> [What you need to do]
1 – Condense the paragraph beginning "By the time that Charles Oliver Bruff" from the piece on Bruff's 1776 newspaper advertisement into a short bulleted list that keeps its main facts.
2 – Carry on the piece about Bruff's 1776 newspaper advertisement, starting after its final sentence.

> [Selected extract]
——————————

March 25

What was advertised in a revolutionary American newspaper 250 years ago today?

New-York Gazette and Weekly Mercury (March 25, 1776).

“Work in the jewellery way … all sorts of silver-smiths work.”

By the time that Charles Oliver Bruff, a goldsmith and jeweler, placed his advertisement in the March 25, 1776, edition of the New-York Gazette and Weekly Mercury he was a veteran advertiser with at least a decade of experience running notices in the public prints in New York.  While little direct evidence about the effectiveness of advertising in early America exists, the fact that Bruff repeatedly invested in marketing suggests that he believed that it worked and considered it worth the investment.  Indeed, his latest advertisement consisted of two advertisements.  The copy for the first one ran as its own notice in the Constitutional Gazette more than six months earlier.  As the first anniversary of the battles at Lexington and Concord approached, Bruff once again offered swords to “Those GENTLEMEN who are forming themselves into COMPANIES in defence of their LIBERTIES.”

——————————

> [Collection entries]
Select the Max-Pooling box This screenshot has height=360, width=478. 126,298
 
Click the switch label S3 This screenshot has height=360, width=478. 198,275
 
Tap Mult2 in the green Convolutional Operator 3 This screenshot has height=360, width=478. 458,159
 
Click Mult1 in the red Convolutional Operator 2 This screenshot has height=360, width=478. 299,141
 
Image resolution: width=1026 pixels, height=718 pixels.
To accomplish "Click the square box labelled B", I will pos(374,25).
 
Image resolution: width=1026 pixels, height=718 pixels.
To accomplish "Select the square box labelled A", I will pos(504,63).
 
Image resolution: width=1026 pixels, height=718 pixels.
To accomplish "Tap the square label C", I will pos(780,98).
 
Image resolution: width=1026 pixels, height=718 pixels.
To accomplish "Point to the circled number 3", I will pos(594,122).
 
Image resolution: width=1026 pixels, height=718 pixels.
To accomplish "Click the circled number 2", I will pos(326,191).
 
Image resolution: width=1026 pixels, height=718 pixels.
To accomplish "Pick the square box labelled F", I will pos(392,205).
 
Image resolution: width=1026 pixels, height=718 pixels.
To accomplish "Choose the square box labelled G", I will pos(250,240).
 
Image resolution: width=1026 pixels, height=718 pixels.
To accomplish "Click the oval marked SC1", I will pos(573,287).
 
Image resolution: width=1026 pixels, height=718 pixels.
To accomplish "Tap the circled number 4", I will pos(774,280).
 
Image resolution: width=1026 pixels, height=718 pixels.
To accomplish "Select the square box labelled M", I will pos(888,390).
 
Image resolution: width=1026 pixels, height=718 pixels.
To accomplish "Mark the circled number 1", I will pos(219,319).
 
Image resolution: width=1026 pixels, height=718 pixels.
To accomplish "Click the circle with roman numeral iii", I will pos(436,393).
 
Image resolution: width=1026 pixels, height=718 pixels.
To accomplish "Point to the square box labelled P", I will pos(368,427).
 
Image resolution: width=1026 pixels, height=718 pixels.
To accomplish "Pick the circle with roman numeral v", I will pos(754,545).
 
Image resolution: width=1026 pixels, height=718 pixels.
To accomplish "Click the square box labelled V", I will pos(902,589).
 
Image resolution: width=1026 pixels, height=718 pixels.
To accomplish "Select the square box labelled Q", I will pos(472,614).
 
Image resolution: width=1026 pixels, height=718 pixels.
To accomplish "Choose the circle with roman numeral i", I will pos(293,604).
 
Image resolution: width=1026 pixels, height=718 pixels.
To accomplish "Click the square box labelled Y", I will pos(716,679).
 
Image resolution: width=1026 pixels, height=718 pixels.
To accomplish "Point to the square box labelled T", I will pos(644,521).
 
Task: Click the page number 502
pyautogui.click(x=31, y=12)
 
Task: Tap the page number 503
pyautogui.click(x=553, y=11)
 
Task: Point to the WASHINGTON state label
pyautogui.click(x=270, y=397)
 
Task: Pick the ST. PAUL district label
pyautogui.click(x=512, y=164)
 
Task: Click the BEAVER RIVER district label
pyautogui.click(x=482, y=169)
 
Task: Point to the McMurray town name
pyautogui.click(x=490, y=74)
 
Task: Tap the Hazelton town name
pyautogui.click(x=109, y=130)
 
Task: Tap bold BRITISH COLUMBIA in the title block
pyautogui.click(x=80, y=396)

——————————

> [Solved tasks]
1 –
- Charles Oliver Bruff, a goldsmith and jeweler, advertised in the March 25, 1776, edition of the New-York Gazette and Weekly Mercury.
- By then he had at least a decade of experience running notices in New York's public prints.
- Little direct evidence exists on whether advertising worked in early America, but his repeated investment in it suggests he believed it did.
- His latest notice combined two advertisements. The copy for the first had run on its own in the Constitutional Gazette more than six months earlier.
- As the first anniversary of Lexington and Concord approached, he again offered swords to "Those GENTLEMEN who are forming themselves into COMPANIES in defence of their LIBERTIES."

2 –
Bruff may have considered advertising effective because he did more than merely announce that he had goods for sale.  Instead, he carefully crafted appeals to consumers, encouraging them to purchase his wares.  As he targeted prospective customers “forming themselves into COMPANIES,” for instance, he adorned them with likenesses of British politicians who advocated for the American colonies and corresponding mottoes, including “[William] Pitt’s head, Magna Charta and Freedom” and “[John]Wilkes’s head[,] Wilkes and Liberty.”  He also underscored that the words he stocked were “made in America, all manufactured by said BRUFF.”  When nonimportation agreements became one of the primary strategies for practicing politics, Bruff and other entrepreneurs marketed goods produced in the colonies.

The goldsmith and jeweler also deployed visual images to promote his business.  He advised readers that he kept shop “At the sign of the Tea Pot, Tankard, and Earring,” but they likely noticed the woodcut that adorned his advertisement before anything else.  It featured several of the items available at his shop, including a handheld looking glass with an ornate handle and frame, a ring, a buckle, and an earring.  The image also included an elaborate coat of arms.  A shield decorated with two silver balls, a chevron, and a fish was in the center.  A hand grasping a sheaf of wheat appeared above the shield.  Ribbons cascaded over the side, giving way to leaves and flowers.  The ornate woodcut corresponded to an appeal that Bruff made in the second of those advertisements combined into a single lengthy advertisement: “He engraves all sorts of arms, crests, cyphers, heads, and fancies in the neatest manner.”  For good measure, he reminded prospective customers that he also engraved “all emblems of liberty” on jewelry and other items.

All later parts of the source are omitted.